Her belief in America’s freedoms, and her desire to repay the country which took in her parents and grandparents, enabling them to build new lives for themselves, was the driving force in her decision to move from the private to the public sector.
One of her professors at Columbia University where she had studied for her MBA after completing her studies in computer science at Touro, advised her to apply for a White House Fellowship. She waited two years until her children were in nursery school. She had been working in her family business. She thought that because of her background, if she was accepted for a fellowship, she would be sent to the Treasury Department. To her surprise, she was sent to the Department of Defense at the Pentagon, where she very quickly distinguished herself and rose through the ranks.
Not long after she started working there, a cybercommand was established, and she was chosen as part of the pioneering team. Her position on this team evolved into becoming the assistant to the director of the National Security Agency, until this week when she received her promotion, which will take effect on October 1. She has not sacrificed any of her religious values and has won the respect of her non-Jewish and secular Jewish colleagues for sticking to her principles.

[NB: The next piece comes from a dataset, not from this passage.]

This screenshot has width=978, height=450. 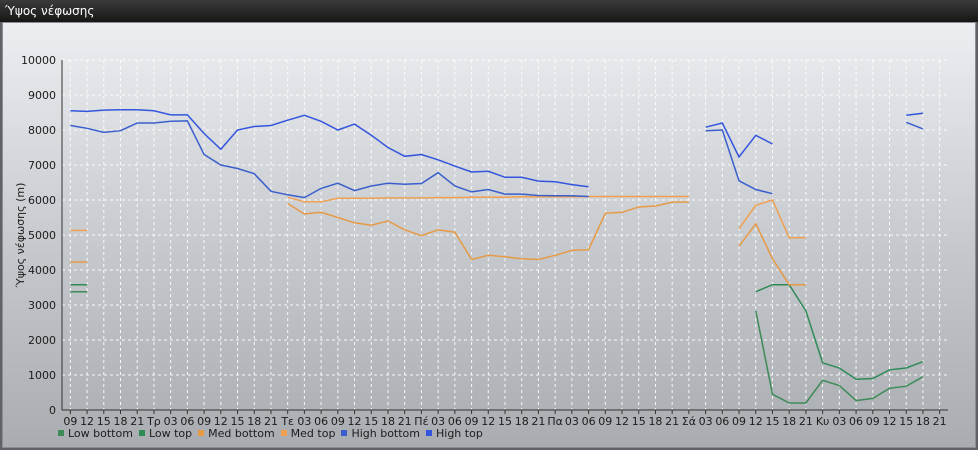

■ MUCH HAS been made of Evangelical support for Israel. But Christian Zionists have existed since long before the establishment of the state. This is explained by Rabbi Meir Soloveichik in his book Proclaim Liberty Throughout the Land, a biblical history of gentile Zionism. The Israeli launch will be on Monday, August 12, at Beit Avi Chai in Jerusalem. There will be introductory remarks by Rabbi Dr. Stu Halpern of Yeshiva University.